1) 学部学科のポテンシャルパワーの要素としては以下のものがある。
  • 学部系統の人気度 ・学部学科名称
  • 社会的ニーズ ・魅力的カリキュラム
  • 教育メソッド ・資格
  • 研究,ゼミ ・設備
2) 入試制度の要素としては以下のものがある。
  • 受験のしやすさ(受験日、受験料ならびに試験会場)
  • 話題性(ユニーク入試、ボランティア入試)
3) 高校生の抱くブランドイメージとしては、以下のものが挙げられる。
  • 知名度
  • 入学難易度
  • 興味度
  • 伝統
  • 教育満足度
  • COE
  • 立地条件
  • キャンパス
  • 卒業生の実績

 これら3つの要素の実例を挙げると、 1)に関しては、ユニークな学部学科名称をつけたりしている。 2)に関しては、センタープラス入試、併願割引制度、ならびにAO入試を実施している。 3)に関しては、響きのよい大学名でブランドをつけたりするブランドマネジメントを実施したりしている。
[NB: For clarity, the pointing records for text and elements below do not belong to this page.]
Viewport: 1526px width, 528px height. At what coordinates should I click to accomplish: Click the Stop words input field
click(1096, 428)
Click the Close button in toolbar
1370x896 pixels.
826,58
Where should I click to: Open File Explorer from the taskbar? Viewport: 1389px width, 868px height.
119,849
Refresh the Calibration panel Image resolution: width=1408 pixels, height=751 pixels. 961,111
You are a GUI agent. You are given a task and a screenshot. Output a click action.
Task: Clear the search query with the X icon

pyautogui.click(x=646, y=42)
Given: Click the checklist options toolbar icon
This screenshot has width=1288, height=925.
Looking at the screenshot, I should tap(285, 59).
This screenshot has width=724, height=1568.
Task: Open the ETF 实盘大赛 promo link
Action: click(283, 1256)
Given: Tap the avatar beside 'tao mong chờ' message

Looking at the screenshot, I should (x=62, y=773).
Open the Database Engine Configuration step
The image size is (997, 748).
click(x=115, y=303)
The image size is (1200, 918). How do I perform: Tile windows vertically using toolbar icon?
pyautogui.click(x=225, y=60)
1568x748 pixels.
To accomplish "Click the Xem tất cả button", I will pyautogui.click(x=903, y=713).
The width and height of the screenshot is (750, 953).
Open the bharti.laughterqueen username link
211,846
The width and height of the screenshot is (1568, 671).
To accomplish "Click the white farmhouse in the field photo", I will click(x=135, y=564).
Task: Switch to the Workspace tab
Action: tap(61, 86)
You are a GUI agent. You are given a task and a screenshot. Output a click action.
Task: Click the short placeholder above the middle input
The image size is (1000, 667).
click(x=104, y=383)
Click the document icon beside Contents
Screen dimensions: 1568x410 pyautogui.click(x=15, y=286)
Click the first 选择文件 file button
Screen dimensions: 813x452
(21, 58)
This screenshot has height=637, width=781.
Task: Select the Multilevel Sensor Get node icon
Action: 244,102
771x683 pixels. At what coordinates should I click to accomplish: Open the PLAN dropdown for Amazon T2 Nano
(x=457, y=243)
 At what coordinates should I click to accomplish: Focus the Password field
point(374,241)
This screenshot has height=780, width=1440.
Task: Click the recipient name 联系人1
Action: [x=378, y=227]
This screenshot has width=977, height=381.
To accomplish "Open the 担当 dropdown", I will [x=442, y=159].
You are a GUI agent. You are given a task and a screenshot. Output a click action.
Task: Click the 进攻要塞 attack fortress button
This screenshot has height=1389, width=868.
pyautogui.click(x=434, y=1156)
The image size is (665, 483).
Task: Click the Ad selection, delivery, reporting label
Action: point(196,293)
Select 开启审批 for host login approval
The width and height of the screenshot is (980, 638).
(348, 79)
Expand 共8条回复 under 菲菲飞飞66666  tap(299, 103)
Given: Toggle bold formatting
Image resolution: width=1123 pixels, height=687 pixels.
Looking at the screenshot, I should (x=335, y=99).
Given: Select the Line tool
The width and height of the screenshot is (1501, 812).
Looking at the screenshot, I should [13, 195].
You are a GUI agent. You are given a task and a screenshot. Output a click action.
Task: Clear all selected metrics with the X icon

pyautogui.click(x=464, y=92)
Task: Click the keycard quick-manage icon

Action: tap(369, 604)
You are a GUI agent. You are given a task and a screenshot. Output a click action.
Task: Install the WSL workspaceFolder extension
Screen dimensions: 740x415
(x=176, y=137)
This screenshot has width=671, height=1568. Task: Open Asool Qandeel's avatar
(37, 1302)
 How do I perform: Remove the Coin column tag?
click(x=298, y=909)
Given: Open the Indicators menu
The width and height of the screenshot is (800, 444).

 次に 2. 「リクルート社による東海地区における募集ブランド力調査結果の報告」に関してであるが、同調査は、募集ブランドのイメージに焦点を当て、a)知名度の高さ、b)興味度の高さ、ならびにc)入学難易度(志願度)の高さについて、高校生9,670人を対象に実施されたものである。

高校生の大学に対するイメージが、「知名(大学名を知ること)→大学に対する興味の発生→入学する意志」に変化していく段階に注目している。知名では、「知名度を上げる戦略」が重要であるし、大学に対する興味の発生に関しては、「興味を喚起させる戦略」が重要になってくる。

さらに同調査では、評価因子(名古屋大学に興味をもった理由:たとえば高名な教授がいるなど)ならびに信念因子(学校を選ぶ際に重視する項目)の2要素を取り出した調査も実施している。

同調査の結果として、リクルート社では、知名度、興味度、ならびに志願度のいずれも名古屋大学は極めて高い位置にあった。

中津井講師によれば、名古屋大学のブランド力は「名古屋にある限り揺るぎない」。 けれども、東海地区以外の他地域からの入学者が多くないことはなぜか?も考えていいかもしれない。 そうしたとき、他地域から名古屋大学へ入学した学生にたいして、

「なぜ名古屋大学へ入学してきたの?」
と問うことが、今後の名古屋大学のブランド力を考える鍵になるかもしれない。